If the precedent from the RTD to Moffat turnover is still in effect, the introduction of Jodie Whittaker’s Doctor was actually written by new showrunner Chris Chibnall. The regeneration making the TARDIS explode is too similar to the introduction of the Eleventh Doctor. I’m worried this means the Thirteenth (actually Fourteenth) Doctor will be stuck in present day Earth for a prolonged span like the Third. A gender change destroying the Doctor’s iconic ship would be feeding trolls too much. Or it will be as quickly sorted as when Eleven’s TARDIS crashed, in which case why bother being as extra as Anne Shirley? (The titular Anne of Green Gables would’ve loved Tumblr!) So far Whittaker looks better in Capaldi’s clothes than her Wesley Crusher homage . While I’m glad Mark Gatiss isn’t the new showrunner, I still have my doubts about Chibnall.

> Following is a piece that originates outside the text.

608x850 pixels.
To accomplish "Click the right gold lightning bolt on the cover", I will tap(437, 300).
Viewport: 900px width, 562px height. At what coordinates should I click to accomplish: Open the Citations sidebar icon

This Bill Potts action figure is either a great custom or an upcoming release. I’m hoping for the latter, as Character Options has been really lax about exploiting its license this year. Since much of it looks shared from a Primeval Abby figure, you’d think CO could’ve gotten it out while she was still on the show. I’m still waiting on my Neo-Nimon!

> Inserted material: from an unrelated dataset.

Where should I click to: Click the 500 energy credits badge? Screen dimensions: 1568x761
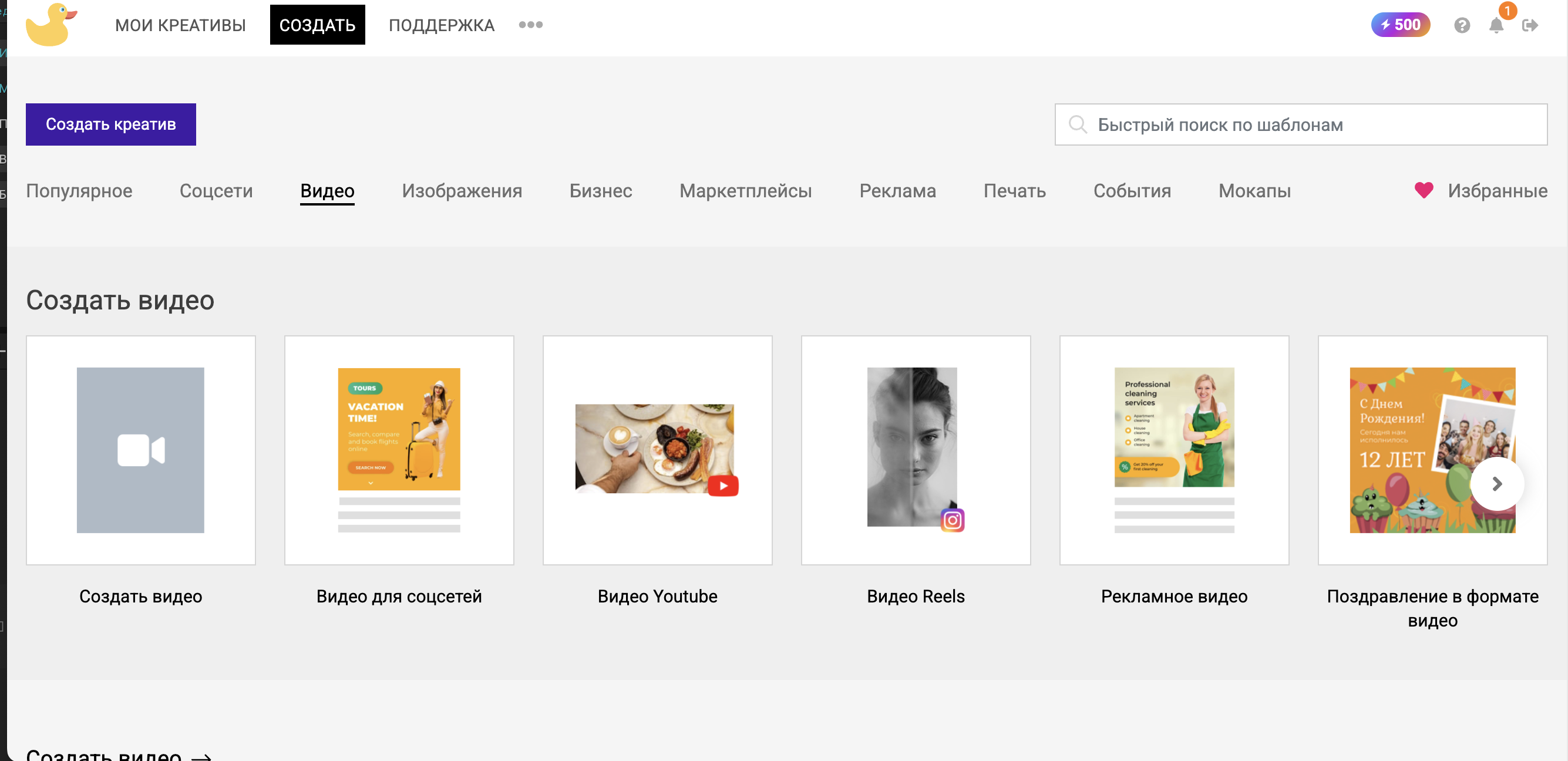pyautogui.click(x=1399, y=25)
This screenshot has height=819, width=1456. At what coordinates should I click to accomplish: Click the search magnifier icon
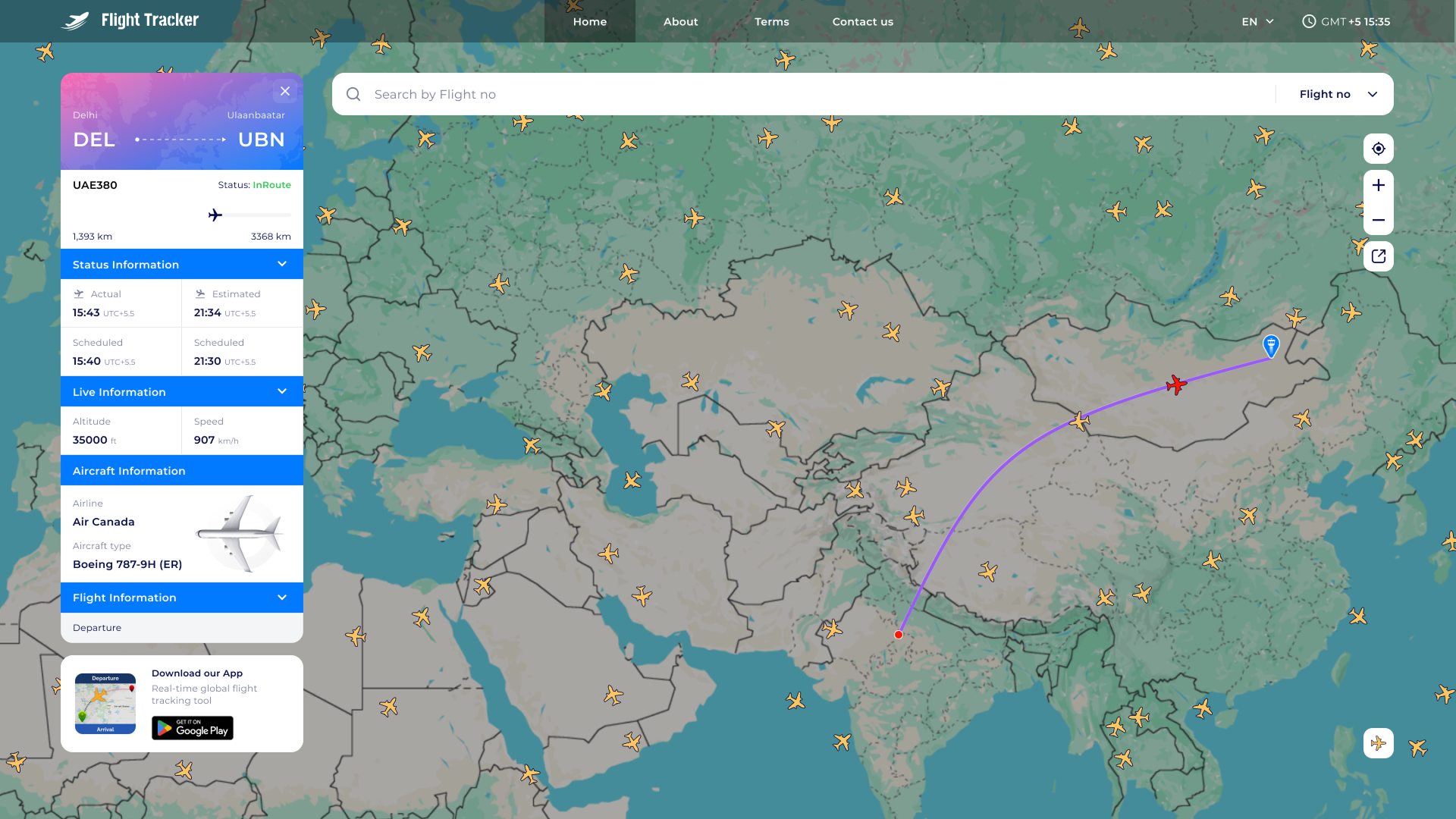pyautogui.click(x=353, y=94)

I feel bad for WB’s DC movies. They tried to build their movieverse differently than the MCU but went overboard on the dourness. They listened to fans’ complaints & made Justice League even more upbeat than planned, yet assorted sites are still obsessed with dunking on it despite it not being an abomination. I for one appreciate that they’re not determined to steer all their movies off a cliff just because that’s what the original map called for. Opinions haven’t even mellowed out after Wonder Woman. I worry Aquaman won’t perform swimmingly next December, especially in the wake of the buzz for Disney absorbing the X-movies.

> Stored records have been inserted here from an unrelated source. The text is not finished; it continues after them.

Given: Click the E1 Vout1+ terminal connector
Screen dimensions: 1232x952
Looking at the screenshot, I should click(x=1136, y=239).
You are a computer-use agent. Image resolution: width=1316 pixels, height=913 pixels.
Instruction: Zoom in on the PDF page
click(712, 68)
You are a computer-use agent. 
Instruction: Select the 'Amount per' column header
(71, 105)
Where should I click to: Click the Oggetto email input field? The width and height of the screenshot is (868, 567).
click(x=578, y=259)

Meanwhile Justice League Action is unambiguously great! If anyone says it doesn’t take things seriously enough, they’re wrong. It’s supposed to be a comedy! Even if you get a rare clunker, an entire episode is over in a scant eleven minutes. It’s even got briefer shorts if that’s too long for you, including an all Mark Hamill installment! Despite appearing in the intro, Reverse-Flash never appears. Two Mr. Mxyzptlk episodes are back to back in seeming defiance of his ninety day rule. Here are just a few highlights from this show made of fun:

It has a Dex-Starr vs. Streaky fight! Hal Jordan removes his Green Lantern ring to wash his face then leaves it in the sink of a space truck stop bathroom because this show really gets Hal. (It turns out Space Cabbie’s GPS is Aya, for fans of the GL cartoon.) I love that they’re finally able to use John Constantine as a gateway drug to get impressionable kids hooked on Hellblazer! Etrigan drives a souped-up ice cream truck to thwart a possessed Batmobile! This show reminds me how dull (Green) Arrow’s version of The Calculator is. Roxy Rocket makes slightly more sense as a spacefarer than a Bat-foe. Lex Luthor uses the stolen power of Zeus to give himself a lush head of ginger hair! The Ivy League is a puntastic team name. Booster Gold is both secretly hypercompetent & monstrously incompetent. Detective Riddler battles the Joker for stealing his shtick. Mr. Miracle gets to showboat in Vegas. Now when is season two getting confirmed?

“Grodd Rest Ye Merry Gentleman” is the Christmas song about submitting to a gorilla’s psychic domination.

In Swamp Thing, Etrigan is sometimes drawn with a kitty cat face. Which is the better instance of an obscure Justice League foe made terrifying by an English writer having him usurp a headliner’s power: the Floronic Man or Dr. Destiny?

Eve Harlow (currently on Agents of SHIELD, which needs to cast this Cow of Death as Hellcow) agrees she’s the right woman to play young Bellatrix Lestrange should she ever appear in one of those Fantastic Beasts prequels. There’s going to be five of them, so they have time to get around to her.